Where the line containing "Given: Open the 15 neue Fotos album link" appears, end the copy there, keeping that line; start from the first line of the entries, copy exactly, and omit pictures.

◆ Records from a data source:
● ● ● ● ●

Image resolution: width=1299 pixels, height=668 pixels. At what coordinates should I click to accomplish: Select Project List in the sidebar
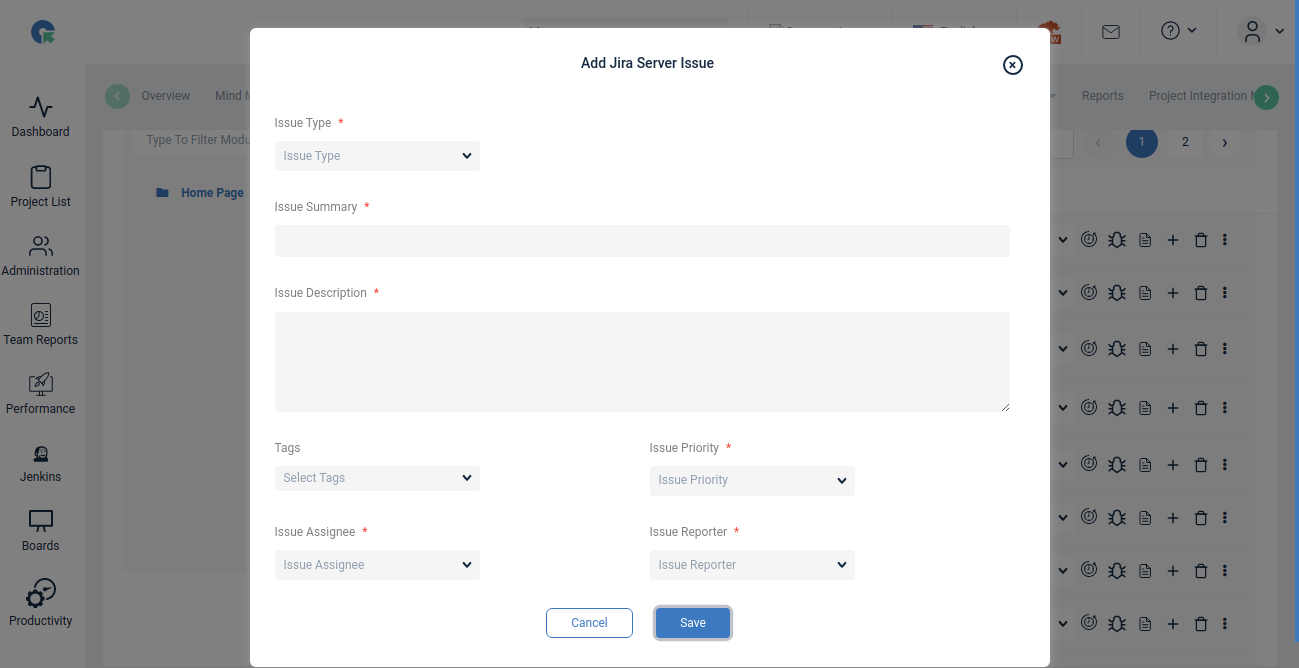tap(40, 186)
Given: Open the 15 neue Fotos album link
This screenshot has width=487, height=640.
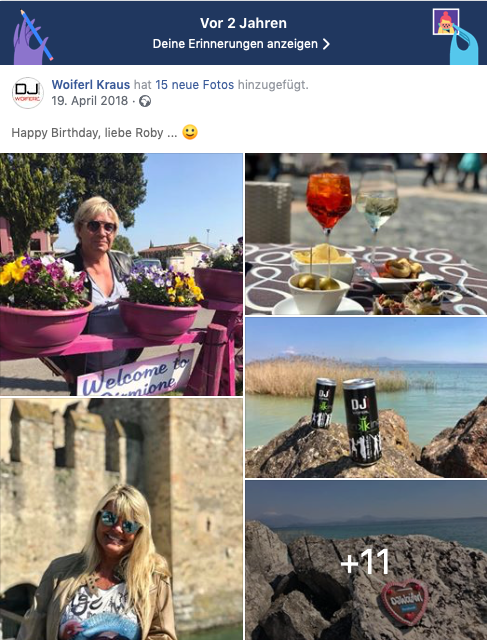Looking at the screenshot, I should coord(195,85).
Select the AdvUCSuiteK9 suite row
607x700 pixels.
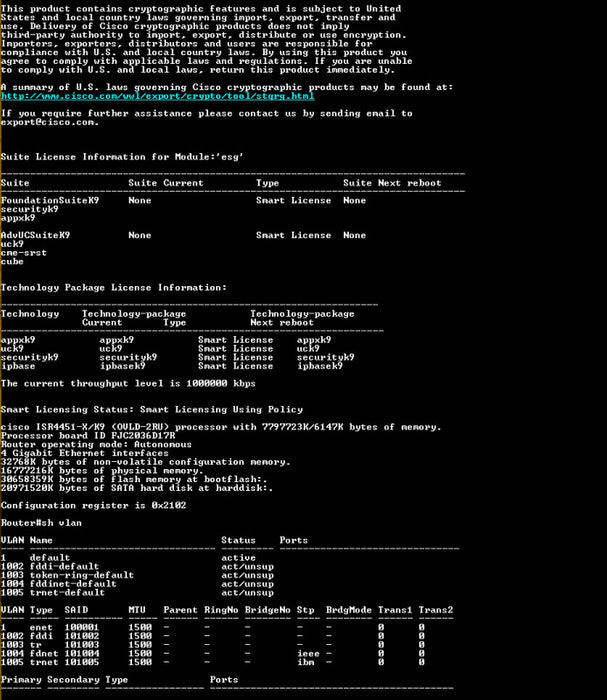click(x=183, y=235)
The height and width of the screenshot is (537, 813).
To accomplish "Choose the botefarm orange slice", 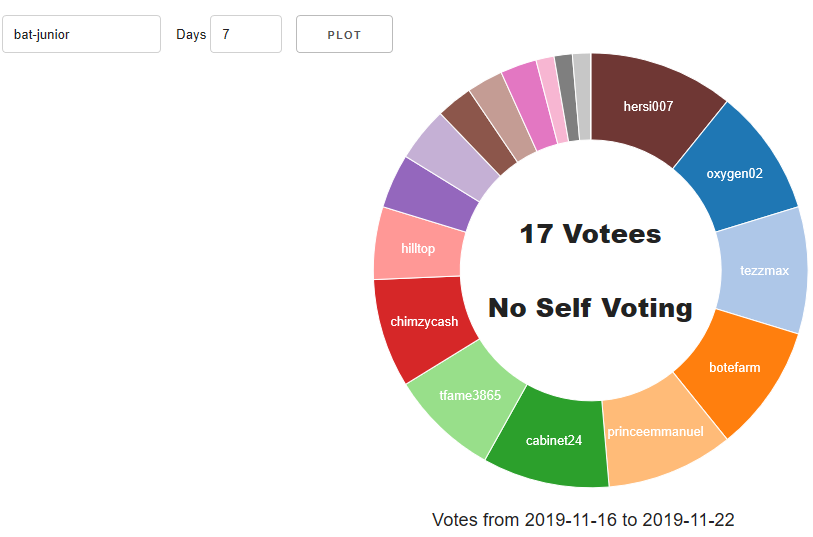I will (735, 368).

● ● ● ● ●

◆ ANSWER TO THE EXERCISE:
Image resolution: width=1299 pixels, height=668 pixels. At what coordinates should I click to accomplish: Select Project List in the sidebar
tap(40, 186)
Given: Open the 15 neue Fotos album link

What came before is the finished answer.